113 Great Portland St, London W1W 6QQ
We are really lucky in London to have chefs like Merlin Labron-Johnson cooking for us: his dishes are beautiful! And I am not talking only about their visual impact – the presentation is in a complete harmony with the flavours and textures pampering our palate.
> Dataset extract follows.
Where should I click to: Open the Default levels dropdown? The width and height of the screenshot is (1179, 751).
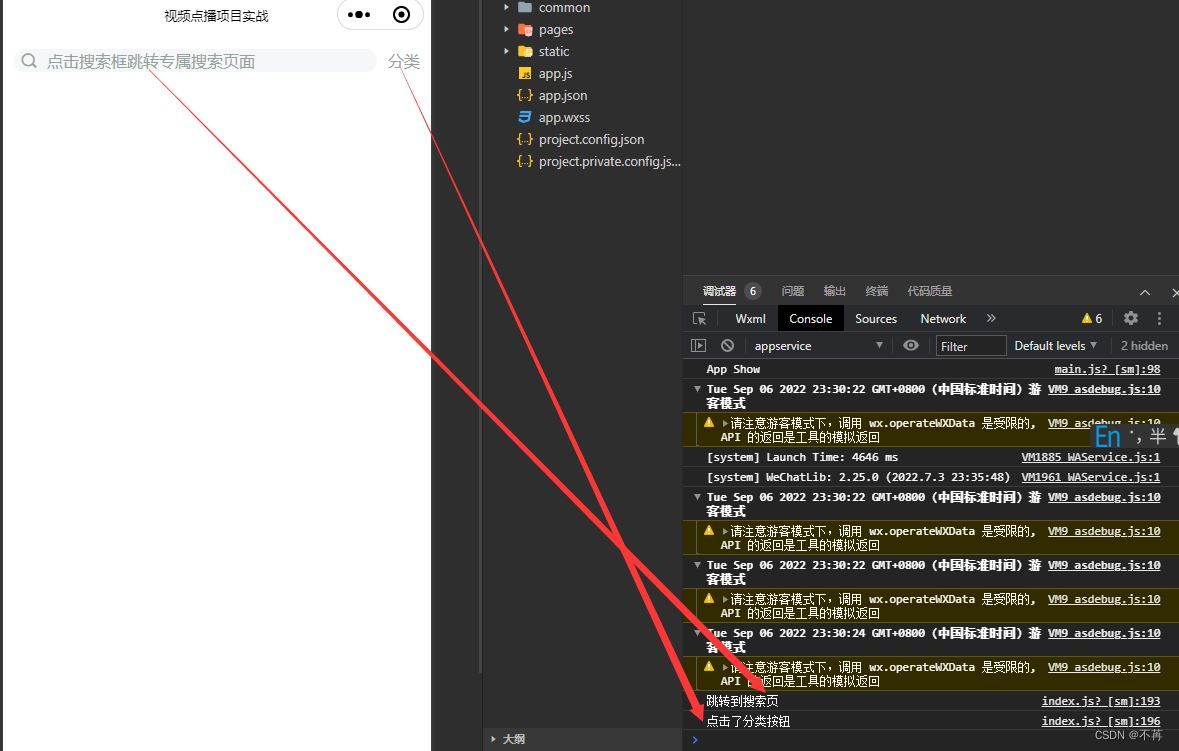click(x=1055, y=346)
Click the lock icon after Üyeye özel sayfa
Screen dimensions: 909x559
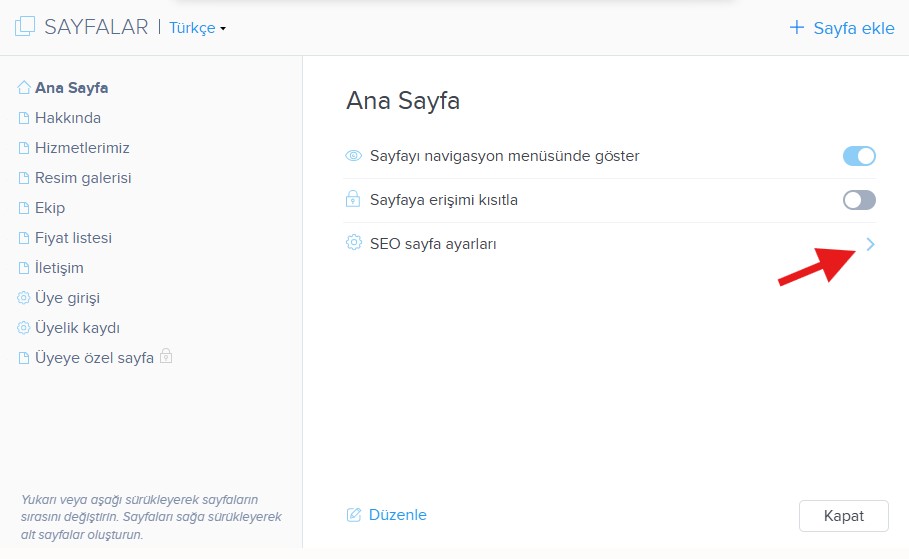[166, 357]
The cauliflower panna cotta was beautifully paired with the raw sea bass and accented with a succulent pear and the salty grains of caviar. The beautiful umami of mushrooms in the next dish, topped with a delicious beer sabayon and sprinkled with buckwheat granola, could easily be served as a dessert. Such a lovely creaminess and explosion of flavours! The meat and fish in the main dishes were cooked to perfection, the dishes themselves being set up with the right measure of creativity and with a great sensibility for a harmony of contrasts. The desserts are a chapter on it’s own. I really enjoyed all of them, but the chocolate and caramel cremeux, with the Jerusalem artichoke ice cream and frozen sable biscuit was one of the most intense chocolatey indulgences I had lately. I am very much looking forward to returning to Portland to discover Merlin’s flavours of spring or summer.